De cette sixième édition du Forum de Dakar, qui se veut un espace ouvert de discussions sur les thèmes sécuritaires, le général Babacar Gaye repart satisfait. L’ancien chef d’état-major de l’armée sénégalaise, militaire chevronné rompu aux opérations de maintien de la paix, qui participe régulièrement à de tels événements et à des conférences sur la sécurité collective, se réjouit de voir que les chefs d’États ont « donné le la » de la rencontre.

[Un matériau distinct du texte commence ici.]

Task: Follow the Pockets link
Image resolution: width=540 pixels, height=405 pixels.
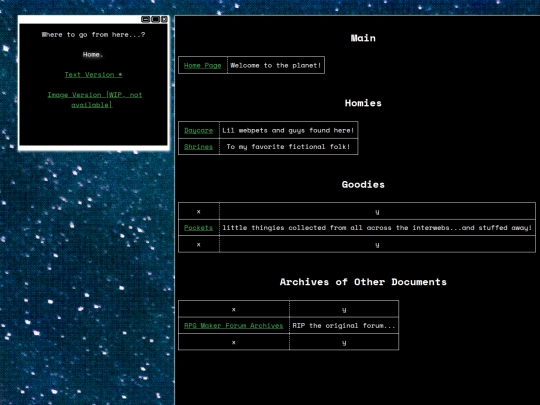Action: click(x=198, y=228)
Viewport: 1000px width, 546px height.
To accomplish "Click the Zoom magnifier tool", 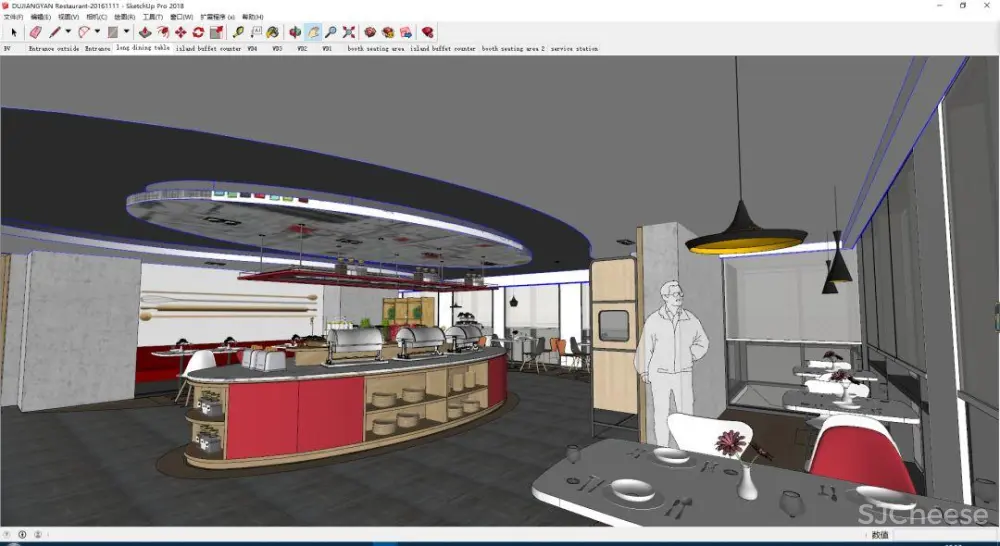I will [331, 33].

Du discours du Sud-Africain Cyril Ramaphosa, qui a dénoncé sans détours la « rapacité » des pays européens sur la question des vaccins contre le Covid-19, à celui de son homologue nigérien Mohamed Bazoum sur la lutte contre le terrorisme, le Forum a permis aux dirigeants africains de s’exprimer sur la situation sanitaire et sécuritaire du continent. L’ancien chef de la Minusca a aussi entendu les critiques du président de l’Union africaine, Moussa Faki Mahamat, jugeant « obsolète » le modèle actuel de maintien de la paix.
À quelques heures de la fin de ce rendez-vous, le saint-cyrien a répondu aux questions de Jeune Afrique sur les thèmes centraux de l’actualité sécuritaire du continent.
Jeune Afrique : Plusieurs chefs d’État ont fermement affirmé, au cours du Forum de Dakar, la nécessité pour les pays africains de redéfinir leurs relations avec leurs partenaires. Ce type d’évènement est-il un moyen de le faire ?
Babacar Gaye : Absolument. Demander une redéfinition des débats, c’est un premier pas vers l’affirmation de son identité. Nous sommes malheureusement très souvent en situation de demandeurs, mais nous voulons prendre une part plus importante dans la solution des problèmes que nous vivons.
La ministre française des Forces armées, Florence Parly, n’a pas manqué de rappeler que Paris voit d’un très mauvais œil la possible présence de mercenaires russes de Wagner dans la région. Les États africains ont-ils le droit de vouloir diversifier leurs partenaires ?
Les États ont le choix, ou plutôt devraient avoir le choix, de sélectionner leurs partenaires. Chaque pays doit pouvoir définir ses choix stratégiques, pourvu qu’ils soient pertinents. Malheureusement, c’est généralement l’expérience qui permet de le déterminer. Mais personne ne peut dire au Mali ce qu’il doit faire. Évidemment, si cette société privée n’était pas russe, les réactions n’auraient pas été les mêmes. C’est regrettable de voir l’Afrique redevenir un enjeu stratégique dans une guerre froide qui ne dit pas son nom. Quoi qu’il en soit, il est tragique qu’un État en soit réduit à devoir faire appel à une société de sécurité privée. Le vrai drame est là.